- _EXCERPT PROVIDED_:
________________

Dystonia: Increased tone without corticospinal tract signs. Associated with abnormal posture, often with some slow superimposed tremor or chorea


Stiff-person syndrome: Increased tone of mainly proximal and paraspinal muscles. Slow and stiff movements and gait


Tetanus: Rigidity and spasms starting in facial muscles, extending to body and limb muscles


Parkinsonism: Rigidity and bradykinesia as components of the syndrome; resting tremor may also be present.


Neuromyotonia: A neuromuscular condition with excessive muscle contraction that may occur with fasciculations, myokymia, muscle rigidity, or muscle cramps


Myokymia: A neuromuscular condition with involuntary spontaneous firing of muscle fibers that is visible but insufficient to move a joint, often described as rippling, quivering, or “bag of worms” appearance


Neuroleptic malignant syndrome: Rigidity with fever and mental status changes, usually after initiation or change in dose of neuroleptics. Sometimes called Parkinsonism-hyperpyrexia syndrome, such as when it occurs in patient with preexisting parkinsonism.

________________

[Stored data entries]
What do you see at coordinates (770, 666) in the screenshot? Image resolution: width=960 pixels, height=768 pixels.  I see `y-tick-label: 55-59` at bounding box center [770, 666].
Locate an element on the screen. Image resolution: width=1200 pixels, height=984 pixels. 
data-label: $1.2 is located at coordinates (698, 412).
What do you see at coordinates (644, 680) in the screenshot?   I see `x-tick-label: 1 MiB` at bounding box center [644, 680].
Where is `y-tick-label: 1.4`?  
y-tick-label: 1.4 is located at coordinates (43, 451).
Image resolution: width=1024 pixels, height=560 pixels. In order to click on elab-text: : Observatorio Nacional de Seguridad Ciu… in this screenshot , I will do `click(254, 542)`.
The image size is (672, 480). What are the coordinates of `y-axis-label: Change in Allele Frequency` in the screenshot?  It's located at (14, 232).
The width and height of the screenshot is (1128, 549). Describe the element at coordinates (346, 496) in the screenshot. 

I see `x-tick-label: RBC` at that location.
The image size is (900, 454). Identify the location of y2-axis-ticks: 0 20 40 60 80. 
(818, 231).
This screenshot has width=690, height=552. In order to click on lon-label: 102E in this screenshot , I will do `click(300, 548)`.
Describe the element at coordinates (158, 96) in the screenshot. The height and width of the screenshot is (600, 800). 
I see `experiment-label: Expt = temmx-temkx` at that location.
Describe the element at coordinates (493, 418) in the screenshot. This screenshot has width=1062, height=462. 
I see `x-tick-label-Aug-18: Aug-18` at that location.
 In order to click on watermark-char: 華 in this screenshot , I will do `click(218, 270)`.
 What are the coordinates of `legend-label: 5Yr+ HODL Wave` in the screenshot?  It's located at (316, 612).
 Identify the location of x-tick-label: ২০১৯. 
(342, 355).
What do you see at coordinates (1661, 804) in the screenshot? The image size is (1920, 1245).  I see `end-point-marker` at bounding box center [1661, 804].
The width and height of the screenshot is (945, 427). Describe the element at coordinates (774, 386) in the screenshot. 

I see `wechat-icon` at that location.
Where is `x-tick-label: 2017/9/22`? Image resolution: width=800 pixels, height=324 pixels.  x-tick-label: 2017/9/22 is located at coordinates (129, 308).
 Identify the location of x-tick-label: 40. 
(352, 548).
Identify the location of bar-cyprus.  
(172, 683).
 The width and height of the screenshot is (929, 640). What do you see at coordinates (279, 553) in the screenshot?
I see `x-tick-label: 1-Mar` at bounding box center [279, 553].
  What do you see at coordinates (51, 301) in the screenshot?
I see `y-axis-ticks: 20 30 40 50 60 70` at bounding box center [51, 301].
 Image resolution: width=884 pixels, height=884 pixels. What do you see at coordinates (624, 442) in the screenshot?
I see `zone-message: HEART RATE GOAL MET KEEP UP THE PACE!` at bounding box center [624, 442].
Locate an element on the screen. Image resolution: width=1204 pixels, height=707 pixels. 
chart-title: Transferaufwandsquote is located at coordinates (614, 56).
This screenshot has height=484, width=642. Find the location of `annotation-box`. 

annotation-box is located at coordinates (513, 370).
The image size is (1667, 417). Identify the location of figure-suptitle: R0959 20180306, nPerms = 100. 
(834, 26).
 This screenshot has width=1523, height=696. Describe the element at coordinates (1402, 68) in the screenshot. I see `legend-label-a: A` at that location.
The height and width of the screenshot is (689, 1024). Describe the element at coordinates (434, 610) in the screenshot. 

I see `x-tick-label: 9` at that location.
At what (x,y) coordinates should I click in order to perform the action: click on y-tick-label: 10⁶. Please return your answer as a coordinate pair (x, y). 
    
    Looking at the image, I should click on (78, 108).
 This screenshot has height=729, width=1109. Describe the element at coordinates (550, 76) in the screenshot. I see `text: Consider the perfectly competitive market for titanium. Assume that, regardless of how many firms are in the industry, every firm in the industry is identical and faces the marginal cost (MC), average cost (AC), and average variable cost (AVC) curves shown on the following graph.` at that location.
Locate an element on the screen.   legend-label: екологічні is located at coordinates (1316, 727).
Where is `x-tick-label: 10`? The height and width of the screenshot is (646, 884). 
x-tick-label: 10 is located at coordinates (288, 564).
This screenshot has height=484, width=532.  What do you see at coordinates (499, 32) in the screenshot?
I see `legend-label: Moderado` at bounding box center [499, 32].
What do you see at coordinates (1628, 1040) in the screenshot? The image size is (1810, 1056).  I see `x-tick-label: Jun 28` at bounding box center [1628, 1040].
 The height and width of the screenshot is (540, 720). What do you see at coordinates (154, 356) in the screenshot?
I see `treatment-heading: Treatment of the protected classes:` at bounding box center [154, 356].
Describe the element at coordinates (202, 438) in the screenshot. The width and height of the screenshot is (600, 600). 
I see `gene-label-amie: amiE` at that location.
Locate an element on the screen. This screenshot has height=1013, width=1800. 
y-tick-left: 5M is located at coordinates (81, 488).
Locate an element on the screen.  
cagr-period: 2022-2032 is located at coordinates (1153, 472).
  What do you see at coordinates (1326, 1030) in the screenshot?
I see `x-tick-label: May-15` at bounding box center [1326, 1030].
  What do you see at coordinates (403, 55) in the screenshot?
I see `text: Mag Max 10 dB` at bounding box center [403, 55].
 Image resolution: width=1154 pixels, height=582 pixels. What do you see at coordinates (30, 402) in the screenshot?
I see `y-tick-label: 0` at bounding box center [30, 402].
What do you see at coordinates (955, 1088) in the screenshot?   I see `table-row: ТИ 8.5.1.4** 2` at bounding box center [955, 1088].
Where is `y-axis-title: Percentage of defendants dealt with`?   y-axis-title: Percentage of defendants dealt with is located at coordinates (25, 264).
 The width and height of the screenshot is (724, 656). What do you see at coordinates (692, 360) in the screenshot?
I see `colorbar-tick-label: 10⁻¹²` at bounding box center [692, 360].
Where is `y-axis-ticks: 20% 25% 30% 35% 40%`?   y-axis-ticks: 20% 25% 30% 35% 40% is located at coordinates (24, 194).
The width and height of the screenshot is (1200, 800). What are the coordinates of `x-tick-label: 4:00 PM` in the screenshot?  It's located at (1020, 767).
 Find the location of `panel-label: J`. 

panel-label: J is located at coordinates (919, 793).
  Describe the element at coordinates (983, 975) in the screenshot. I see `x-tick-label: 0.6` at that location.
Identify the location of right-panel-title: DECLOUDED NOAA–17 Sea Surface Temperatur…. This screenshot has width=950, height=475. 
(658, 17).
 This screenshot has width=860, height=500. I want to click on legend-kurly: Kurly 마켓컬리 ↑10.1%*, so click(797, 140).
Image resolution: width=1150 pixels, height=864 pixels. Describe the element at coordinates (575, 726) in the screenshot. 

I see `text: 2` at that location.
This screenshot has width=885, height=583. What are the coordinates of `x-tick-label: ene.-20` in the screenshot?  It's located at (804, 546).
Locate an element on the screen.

________________

- _WORK INSTRUCTION_: Write out everything from "Tetanus: Rigidity and" down to "also be present." in the excerpt on abnormal muscle tone, switching "bradykinesia" to "slowness of movement". The listing isn't needed for anything here.

- _WRITTEN ANSWER_:
Tetanus: Rigidity and spasms starting in facial muscles, extending to body and limb muscles


Parkinsonism: Rigidity and slowness of movement as components of the syndrome; resting tremor may also be present.